[Data items]
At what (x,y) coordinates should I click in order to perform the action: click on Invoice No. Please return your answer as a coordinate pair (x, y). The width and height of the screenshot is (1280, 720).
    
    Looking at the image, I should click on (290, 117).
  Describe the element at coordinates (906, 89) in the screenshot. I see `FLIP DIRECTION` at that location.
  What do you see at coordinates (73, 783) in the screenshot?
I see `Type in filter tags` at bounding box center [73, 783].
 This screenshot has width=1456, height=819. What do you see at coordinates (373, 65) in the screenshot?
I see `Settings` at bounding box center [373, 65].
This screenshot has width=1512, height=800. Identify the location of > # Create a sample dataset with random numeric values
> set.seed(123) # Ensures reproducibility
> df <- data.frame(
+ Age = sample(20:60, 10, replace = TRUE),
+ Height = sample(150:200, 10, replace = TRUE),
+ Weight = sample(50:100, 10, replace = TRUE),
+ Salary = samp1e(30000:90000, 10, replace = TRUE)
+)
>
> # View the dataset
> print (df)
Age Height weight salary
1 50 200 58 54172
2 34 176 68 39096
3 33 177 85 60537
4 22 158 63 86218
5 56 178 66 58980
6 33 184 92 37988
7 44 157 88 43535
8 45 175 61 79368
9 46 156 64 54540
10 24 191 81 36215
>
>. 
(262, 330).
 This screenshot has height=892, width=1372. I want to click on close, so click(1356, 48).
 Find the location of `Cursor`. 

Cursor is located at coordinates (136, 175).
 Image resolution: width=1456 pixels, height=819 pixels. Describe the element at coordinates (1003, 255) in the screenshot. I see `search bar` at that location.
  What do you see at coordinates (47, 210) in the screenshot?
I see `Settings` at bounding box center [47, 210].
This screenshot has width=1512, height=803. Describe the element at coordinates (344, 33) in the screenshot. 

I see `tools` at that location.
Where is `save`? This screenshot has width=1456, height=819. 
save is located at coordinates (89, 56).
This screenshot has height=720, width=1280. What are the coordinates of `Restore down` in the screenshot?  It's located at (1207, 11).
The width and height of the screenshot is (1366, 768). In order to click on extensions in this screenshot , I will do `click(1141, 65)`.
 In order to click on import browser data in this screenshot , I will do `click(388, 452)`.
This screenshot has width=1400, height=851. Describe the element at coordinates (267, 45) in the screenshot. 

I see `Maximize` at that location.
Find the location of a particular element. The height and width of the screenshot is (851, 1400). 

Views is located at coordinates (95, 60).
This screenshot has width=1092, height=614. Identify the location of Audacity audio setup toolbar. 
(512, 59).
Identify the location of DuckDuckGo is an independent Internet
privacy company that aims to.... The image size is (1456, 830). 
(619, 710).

■ Aim of the exercise ■
Can you set down every line of the data above again, word for word and in the same order?

■ Output ■
At what (x,y) coordinates should I click in order to perform the action: click on Invoice No. Please return your answer as a coordinate pair (x, y). The width and height of the screenshot is (1280, 720).
    
    Looking at the image, I should click on (290, 117).
  Describe the element at coordinates (906, 89) in the screenshot. I see `FLIP DIRECTION` at that location.
  What do you see at coordinates (73, 783) in the screenshot?
I see `Type in filter tags` at bounding box center [73, 783].
 This screenshot has width=1456, height=819. What do you see at coordinates (373, 65) in the screenshot?
I see `Settings` at bounding box center [373, 65].
This screenshot has width=1512, height=800. Identify the location of > # Create a sample dataset with random numeric values
> set.seed(123) # Ensures reproducibility
> df <- data.frame(
+ Age = sample(20:60, 10, replace = TRUE),
+ Height = sample(150:200, 10, replace = TRUE),
+ Weight = sample(50:100, 10, replace = TRUE),
+ Salary = samp1e(30000:90000, 10, replace = TRUE)
+)
>
> # View the dataset
> print (df)
Age Height weight salary
1 50 200 58 54172
2 34 176 68 39096
3 33 177 85 60537
4 22 158 63 86218
5 56 178 66 58980
6 33 184 92 37988
7 44 157 88 43535
8 45 175 61 79368
9 46 156 64 54540
10 24 191 81 36215
>
>. 
(262, 330).
 This screenshot has height=892, width=1372. I want to click on close, so click(1356, 48).
 Find the location of `Cursor`. 

Cursor is located at coordinates (136, 175).
 Image resolution: width=1456 pixels, height=819 pixels. Describe the element at coordinates (1003, 255) in the screenshot. I see `search bar` at that location.
  What do you see at coordinates (47, 210) in the screenshot?
I see `Settings` at bounding box center [47, 210].
This screenshot has width=1512, height=803. Describe the element at coordinates (344, 33) in the screenshot. 

I see `tools` at that location.
Where is `save`? This screenshot has width=1456, height=819. 
save is located at coordinates (89, 56).
This screenshot has height=720, width=1280. What are the coordinates of `Restore down` in the screenshot?  It's located at (1207, 11).
The width and height of the screenshot is (1366, 768). In order to click on extensions in this screenshot , I will do `click(1141, 65)`.
 In order to click on import browser data in this screenshot , I will do `click(388, 452)`.
This screenshot has width=1400, height=851. Describe the element at coordinates (267, 45) in the screenshot. 

I see `Maximize` at that location.
Find the location of a particular element. The height and width of the screenshot is (851, 1400). 

Views is located at coordinates (95, 60).
This screenshot has width=1092, height=614. Identify the location of Audacity audio setup toolbar. 
(512, 59).
Identify the location of DuckDuckGo is an independent Internet
privacy company that aims to.... The image size is (1456, 830). 
(619, 710).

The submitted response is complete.